Stored records:
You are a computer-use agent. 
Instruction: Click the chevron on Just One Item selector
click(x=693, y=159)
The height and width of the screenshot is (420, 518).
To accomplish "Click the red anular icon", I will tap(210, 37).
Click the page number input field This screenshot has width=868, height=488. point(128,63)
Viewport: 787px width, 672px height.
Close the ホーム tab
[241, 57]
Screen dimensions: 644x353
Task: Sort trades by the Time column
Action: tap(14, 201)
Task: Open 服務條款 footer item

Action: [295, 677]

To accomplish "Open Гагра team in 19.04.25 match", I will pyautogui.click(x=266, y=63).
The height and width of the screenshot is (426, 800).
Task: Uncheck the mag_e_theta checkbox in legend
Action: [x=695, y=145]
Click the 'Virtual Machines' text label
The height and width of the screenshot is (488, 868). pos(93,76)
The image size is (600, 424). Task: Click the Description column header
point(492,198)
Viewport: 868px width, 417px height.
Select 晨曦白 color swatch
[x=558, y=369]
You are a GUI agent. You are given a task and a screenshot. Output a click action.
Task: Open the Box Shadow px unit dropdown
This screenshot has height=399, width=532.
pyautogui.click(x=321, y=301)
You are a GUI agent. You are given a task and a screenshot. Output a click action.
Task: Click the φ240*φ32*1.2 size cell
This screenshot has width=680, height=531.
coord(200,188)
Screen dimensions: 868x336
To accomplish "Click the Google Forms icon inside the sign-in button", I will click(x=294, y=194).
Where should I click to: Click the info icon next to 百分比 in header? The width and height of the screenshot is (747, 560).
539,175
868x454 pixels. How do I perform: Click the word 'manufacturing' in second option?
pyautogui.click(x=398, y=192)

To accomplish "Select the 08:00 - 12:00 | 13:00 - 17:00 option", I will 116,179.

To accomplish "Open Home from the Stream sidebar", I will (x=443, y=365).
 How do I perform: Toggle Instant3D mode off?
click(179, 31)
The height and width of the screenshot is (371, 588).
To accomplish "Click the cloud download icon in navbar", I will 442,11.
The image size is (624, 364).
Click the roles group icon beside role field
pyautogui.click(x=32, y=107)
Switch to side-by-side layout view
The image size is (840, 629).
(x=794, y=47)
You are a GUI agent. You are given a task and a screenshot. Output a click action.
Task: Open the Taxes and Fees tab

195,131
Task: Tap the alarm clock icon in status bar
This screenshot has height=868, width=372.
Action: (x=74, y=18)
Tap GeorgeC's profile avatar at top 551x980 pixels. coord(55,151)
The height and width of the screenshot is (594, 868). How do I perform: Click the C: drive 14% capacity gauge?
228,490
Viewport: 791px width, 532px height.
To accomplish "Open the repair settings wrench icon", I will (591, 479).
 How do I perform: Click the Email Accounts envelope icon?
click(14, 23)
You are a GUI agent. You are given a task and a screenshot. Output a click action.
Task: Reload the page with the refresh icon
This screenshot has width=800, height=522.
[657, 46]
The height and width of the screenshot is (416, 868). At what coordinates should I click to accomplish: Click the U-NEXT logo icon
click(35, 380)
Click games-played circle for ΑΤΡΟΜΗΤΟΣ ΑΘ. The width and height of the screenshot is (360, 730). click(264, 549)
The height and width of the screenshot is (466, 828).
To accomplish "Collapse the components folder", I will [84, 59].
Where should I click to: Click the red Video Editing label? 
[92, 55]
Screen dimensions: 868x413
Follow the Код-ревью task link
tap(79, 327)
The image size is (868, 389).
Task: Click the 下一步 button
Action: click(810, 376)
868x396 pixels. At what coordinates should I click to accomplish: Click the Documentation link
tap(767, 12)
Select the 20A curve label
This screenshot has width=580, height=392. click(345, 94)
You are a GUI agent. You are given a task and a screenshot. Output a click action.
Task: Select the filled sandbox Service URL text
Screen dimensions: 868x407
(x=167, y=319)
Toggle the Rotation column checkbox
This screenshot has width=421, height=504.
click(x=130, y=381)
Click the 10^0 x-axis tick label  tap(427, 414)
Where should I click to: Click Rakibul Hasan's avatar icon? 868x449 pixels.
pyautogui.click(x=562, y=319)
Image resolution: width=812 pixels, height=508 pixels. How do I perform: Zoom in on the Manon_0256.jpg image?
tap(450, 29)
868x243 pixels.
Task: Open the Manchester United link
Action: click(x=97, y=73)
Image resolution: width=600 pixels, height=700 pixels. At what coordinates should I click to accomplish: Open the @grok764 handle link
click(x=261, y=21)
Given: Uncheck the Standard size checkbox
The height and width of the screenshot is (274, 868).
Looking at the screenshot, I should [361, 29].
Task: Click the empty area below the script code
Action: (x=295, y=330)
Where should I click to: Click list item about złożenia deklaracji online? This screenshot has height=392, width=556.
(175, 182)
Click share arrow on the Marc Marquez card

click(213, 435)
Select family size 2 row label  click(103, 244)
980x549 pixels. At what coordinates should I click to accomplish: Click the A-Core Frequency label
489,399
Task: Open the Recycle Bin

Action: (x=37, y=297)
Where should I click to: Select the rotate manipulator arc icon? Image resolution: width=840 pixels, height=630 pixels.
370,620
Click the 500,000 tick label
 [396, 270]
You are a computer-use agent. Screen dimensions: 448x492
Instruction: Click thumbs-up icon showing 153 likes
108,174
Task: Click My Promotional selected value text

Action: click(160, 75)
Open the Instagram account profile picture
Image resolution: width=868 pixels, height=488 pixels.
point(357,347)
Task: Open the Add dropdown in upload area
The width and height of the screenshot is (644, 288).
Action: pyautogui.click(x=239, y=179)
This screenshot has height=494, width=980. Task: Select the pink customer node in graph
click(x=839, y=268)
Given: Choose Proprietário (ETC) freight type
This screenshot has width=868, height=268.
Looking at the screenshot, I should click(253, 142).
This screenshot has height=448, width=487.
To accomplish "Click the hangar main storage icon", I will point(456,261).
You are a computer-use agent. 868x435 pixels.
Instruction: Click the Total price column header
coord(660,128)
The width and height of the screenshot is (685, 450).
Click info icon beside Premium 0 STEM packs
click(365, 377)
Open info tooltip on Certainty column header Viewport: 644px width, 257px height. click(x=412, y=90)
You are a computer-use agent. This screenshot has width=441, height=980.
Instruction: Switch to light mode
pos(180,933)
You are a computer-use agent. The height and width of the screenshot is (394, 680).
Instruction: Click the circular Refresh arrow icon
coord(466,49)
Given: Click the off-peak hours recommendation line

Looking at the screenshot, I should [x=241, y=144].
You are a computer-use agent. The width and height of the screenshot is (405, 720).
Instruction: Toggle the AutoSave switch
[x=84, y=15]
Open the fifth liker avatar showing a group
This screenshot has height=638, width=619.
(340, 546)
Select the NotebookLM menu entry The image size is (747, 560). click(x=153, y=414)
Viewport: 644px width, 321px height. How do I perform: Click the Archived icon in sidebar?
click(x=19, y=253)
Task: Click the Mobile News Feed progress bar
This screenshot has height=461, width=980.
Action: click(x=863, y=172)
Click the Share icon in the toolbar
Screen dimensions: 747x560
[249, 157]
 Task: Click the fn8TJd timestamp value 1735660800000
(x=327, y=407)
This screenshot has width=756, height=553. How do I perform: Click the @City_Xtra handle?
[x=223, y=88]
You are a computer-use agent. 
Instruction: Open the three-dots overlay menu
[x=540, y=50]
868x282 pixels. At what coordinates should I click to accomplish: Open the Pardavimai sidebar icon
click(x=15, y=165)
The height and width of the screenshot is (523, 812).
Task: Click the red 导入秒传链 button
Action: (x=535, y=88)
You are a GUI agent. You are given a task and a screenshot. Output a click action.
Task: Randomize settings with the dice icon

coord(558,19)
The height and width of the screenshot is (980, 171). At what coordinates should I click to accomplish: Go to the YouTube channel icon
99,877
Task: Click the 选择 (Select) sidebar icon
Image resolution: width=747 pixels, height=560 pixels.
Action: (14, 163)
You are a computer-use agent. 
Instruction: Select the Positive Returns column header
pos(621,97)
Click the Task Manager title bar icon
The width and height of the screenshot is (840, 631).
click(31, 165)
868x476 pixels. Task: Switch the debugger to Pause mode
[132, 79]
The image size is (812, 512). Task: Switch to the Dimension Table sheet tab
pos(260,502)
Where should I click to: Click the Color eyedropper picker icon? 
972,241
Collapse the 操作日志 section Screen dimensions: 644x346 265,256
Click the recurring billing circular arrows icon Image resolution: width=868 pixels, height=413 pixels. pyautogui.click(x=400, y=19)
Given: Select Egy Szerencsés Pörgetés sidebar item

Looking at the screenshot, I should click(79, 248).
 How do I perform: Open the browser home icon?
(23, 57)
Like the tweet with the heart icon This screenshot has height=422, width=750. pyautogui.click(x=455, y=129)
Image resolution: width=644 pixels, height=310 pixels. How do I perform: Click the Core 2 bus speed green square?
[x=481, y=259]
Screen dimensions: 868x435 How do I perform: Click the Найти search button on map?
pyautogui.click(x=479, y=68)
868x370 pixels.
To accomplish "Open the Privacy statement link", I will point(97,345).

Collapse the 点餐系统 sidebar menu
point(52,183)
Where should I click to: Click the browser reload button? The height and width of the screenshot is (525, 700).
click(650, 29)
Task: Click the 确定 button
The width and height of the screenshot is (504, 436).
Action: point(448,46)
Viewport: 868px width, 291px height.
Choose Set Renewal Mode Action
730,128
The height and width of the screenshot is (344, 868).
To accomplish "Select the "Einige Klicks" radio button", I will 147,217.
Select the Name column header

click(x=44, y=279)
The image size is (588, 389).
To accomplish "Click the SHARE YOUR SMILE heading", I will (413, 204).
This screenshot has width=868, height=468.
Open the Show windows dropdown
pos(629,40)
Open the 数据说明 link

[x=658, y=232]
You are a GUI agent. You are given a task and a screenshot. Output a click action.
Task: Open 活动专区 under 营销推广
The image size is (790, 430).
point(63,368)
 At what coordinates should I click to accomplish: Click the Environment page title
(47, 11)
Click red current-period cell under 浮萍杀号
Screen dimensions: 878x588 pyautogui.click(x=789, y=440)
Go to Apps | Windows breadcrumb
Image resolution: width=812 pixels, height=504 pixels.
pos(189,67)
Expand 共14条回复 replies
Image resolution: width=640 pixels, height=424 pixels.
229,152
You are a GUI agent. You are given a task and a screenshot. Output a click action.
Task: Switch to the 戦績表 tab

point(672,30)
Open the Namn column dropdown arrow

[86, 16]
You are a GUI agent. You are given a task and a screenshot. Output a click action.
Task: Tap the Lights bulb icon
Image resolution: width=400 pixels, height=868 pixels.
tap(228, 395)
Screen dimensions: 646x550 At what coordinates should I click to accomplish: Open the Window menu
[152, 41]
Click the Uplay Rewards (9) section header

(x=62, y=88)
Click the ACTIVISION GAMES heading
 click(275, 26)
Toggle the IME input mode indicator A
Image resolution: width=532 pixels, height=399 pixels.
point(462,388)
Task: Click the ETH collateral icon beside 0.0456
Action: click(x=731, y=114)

* What to work on *
Looking at the entries above, work out how many lines contain the word "computer", then reply with only that figure.

* Task output *
8